Domingo, 05 de Julho de 2026 às 09:40
ADVERTISEMENT

Terras Raras no Brasil: O Guia Estratégico para o País Dominar o Mercado Global de Alta Tecnologia até 2040

Nova publicação do CGEE traça rota para o Brasil se tornar protagonista na cadeia de suprimentos de terras raras, essencial para a tecnologia moderna.

Um estudo recém-lançado pelo Centro de Gestão e Estudos Estratégicos (CGEE), organização social vinculada ao Ministério de Ciência, Tecnologia e Inovação (MCTI), apresenta um plano detalhado para que o Brasil capitalize suas abundantes reservas de terras raras.

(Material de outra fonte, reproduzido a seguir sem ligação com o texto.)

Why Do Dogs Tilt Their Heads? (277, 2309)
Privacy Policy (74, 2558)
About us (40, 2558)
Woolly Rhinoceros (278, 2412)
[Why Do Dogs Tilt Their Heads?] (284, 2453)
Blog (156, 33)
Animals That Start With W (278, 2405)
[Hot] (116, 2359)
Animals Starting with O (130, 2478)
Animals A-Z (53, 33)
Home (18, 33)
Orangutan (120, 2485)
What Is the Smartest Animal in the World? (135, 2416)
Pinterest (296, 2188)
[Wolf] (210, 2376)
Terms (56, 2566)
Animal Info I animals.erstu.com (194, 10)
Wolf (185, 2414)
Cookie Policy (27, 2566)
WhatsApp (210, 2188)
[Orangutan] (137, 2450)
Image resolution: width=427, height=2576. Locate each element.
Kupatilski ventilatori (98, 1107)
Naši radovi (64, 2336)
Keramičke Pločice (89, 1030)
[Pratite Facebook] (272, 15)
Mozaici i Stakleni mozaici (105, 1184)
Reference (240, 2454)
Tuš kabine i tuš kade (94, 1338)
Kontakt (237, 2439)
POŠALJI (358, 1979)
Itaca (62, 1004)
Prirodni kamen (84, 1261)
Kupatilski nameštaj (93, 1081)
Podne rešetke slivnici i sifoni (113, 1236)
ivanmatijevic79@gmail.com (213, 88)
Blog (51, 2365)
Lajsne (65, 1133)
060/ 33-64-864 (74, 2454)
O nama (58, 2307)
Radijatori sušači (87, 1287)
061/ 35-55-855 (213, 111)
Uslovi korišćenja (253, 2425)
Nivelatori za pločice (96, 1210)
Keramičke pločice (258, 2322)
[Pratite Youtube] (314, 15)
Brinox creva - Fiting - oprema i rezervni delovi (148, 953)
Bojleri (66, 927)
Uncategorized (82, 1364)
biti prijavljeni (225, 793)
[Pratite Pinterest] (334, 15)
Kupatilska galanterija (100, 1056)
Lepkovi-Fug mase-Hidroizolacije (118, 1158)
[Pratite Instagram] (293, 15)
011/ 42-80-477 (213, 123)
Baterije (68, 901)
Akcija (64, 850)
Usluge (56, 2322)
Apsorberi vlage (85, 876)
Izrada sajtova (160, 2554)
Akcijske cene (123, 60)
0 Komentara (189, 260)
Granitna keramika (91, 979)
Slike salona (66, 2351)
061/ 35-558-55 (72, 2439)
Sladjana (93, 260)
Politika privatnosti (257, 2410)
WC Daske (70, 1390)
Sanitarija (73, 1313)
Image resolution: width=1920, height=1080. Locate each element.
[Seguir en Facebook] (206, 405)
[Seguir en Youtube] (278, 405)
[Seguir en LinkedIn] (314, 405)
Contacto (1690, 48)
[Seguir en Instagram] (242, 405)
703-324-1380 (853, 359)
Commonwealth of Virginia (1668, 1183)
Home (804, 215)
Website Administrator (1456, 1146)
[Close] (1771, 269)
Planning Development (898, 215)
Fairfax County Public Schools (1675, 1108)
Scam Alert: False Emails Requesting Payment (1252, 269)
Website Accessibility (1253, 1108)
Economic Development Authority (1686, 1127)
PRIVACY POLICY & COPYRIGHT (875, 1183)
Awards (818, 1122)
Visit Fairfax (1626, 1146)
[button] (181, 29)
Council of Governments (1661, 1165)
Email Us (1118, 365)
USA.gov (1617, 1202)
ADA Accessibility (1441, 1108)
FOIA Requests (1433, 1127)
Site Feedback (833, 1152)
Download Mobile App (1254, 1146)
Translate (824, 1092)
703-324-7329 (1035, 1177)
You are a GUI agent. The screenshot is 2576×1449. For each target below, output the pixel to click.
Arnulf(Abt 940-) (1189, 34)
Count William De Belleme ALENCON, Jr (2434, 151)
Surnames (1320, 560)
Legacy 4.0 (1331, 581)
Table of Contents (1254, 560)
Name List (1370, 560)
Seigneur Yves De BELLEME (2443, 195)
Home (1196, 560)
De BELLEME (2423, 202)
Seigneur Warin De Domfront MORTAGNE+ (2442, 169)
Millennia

O livro, intitulado “Terras Raras no Brasil: estado da arte, cenários e um mapa do caminho estratégico para 2026–2040”, foi elaborado por dez especialistas e oferece uma análise profunda dos mercados nacional e internacional, além de mapear reservas minerais estratégicas no território brasileiro.

A publicação, apresentada durante o VII Seminário Brasileiro de Terras Raras (SBTR) no Rio de Janeiro, sugere um modelo de exploração com cooperação e capital multilateral, visando posicionar o Brasil como um líder na produção de materiais essenciais para a indústria de alta tecnologia. As informações foram divulgadas pelo CGEE.

O Que São Terras Raras e Por Que São Cruciais?

As terras raras são um grupo de 17 elementos químicos com propriedades únicas de alta condutividade térmica e elétrica. Sua importância reside na aplicação em produtos de ponta, como smartphones, carros elétricos, equipamentos de defesa e turbinas eólicas. O Brasil possui cerca de um quarto das reservas mundiais desses minerais.

Atualmente, o país importa a maioria desses componentes, o que gera uma dependência externa significativa. A publicação do CGEE defende que o Brasil precisa decidir entre ser um mero fornecedor de commodities ou desenvolver uma indústria robusta para fabricar produtos de maior valor agregado.

Um Mapa Estratégico para o Futuro

Anderson Gomes, diretor-presidente do CGEE, destacou que o livro oferece um roteiro claro para que o Brasil alcance a competitividade global na área de terras raras. “Nós temos as terras raras. Não precisamos de ninguém para dizer o que é que nós vamos fazer”, afirmou Gomes, ressaltando a capacidade nacional para autodeterminar sua cadeia produtiva.

O estudo aponta a necessidade de uma política industrial específica para terras raras, com financiamento para empreendimentos e investimento em formação técnica. A Universidade Federal de Pernambuco, em parceria com outras instituições, já está desenvolvendo um curso de pós-graduação para formar mão de obra qualificada para o setor.

Projeto de Lei Avança no Congresso

A expectativa é que as diretrizes apresentadas no livro do CGEE influenciem os debates no Senado sobre o Projeto de Lei 2780/2024. Este PL propõe a criação da Política Nacional de Minerais Críticos e Estratégicos (PNMCE) e do Conselho Nacional para Industrialização de Minerais Críticos e Estratégicos (CIMCE).

Os minerais críticos e estratégicos, como as terras raras, são considerados prioritários pela Estratégia Nacional de Ciência, Tecnologia e Inovação 2024-2034. O objetivo é desenvolver tecnologias para exploração, beneficiamento e reciclagem, reduzindo vulnerabilidades e promovendo a sustentabilidade mineral no país.

Oportunidade de Mercado e Desenvolvimento Nacional

A exploração estratégica das terras raras pode posicionar o Brasil de forma vantajosa no cenário mundial. O país tem a oportunidade de não apenas suprir sua demanda interna, mas também de se tornar um exportador de produtos de alto valor agregado, impulsionando a economia e a inovação tecnológica.

A publicação enfatiza a importância de parcerias internacionais e de capital multilateral para viabilizar esses projetos. Com um quarto das reservas globais em seu subsolo, o Brasil possui um potencial imenso para transformar esse recurso natural em desenvolvimento sustentável e liderança tecnológica.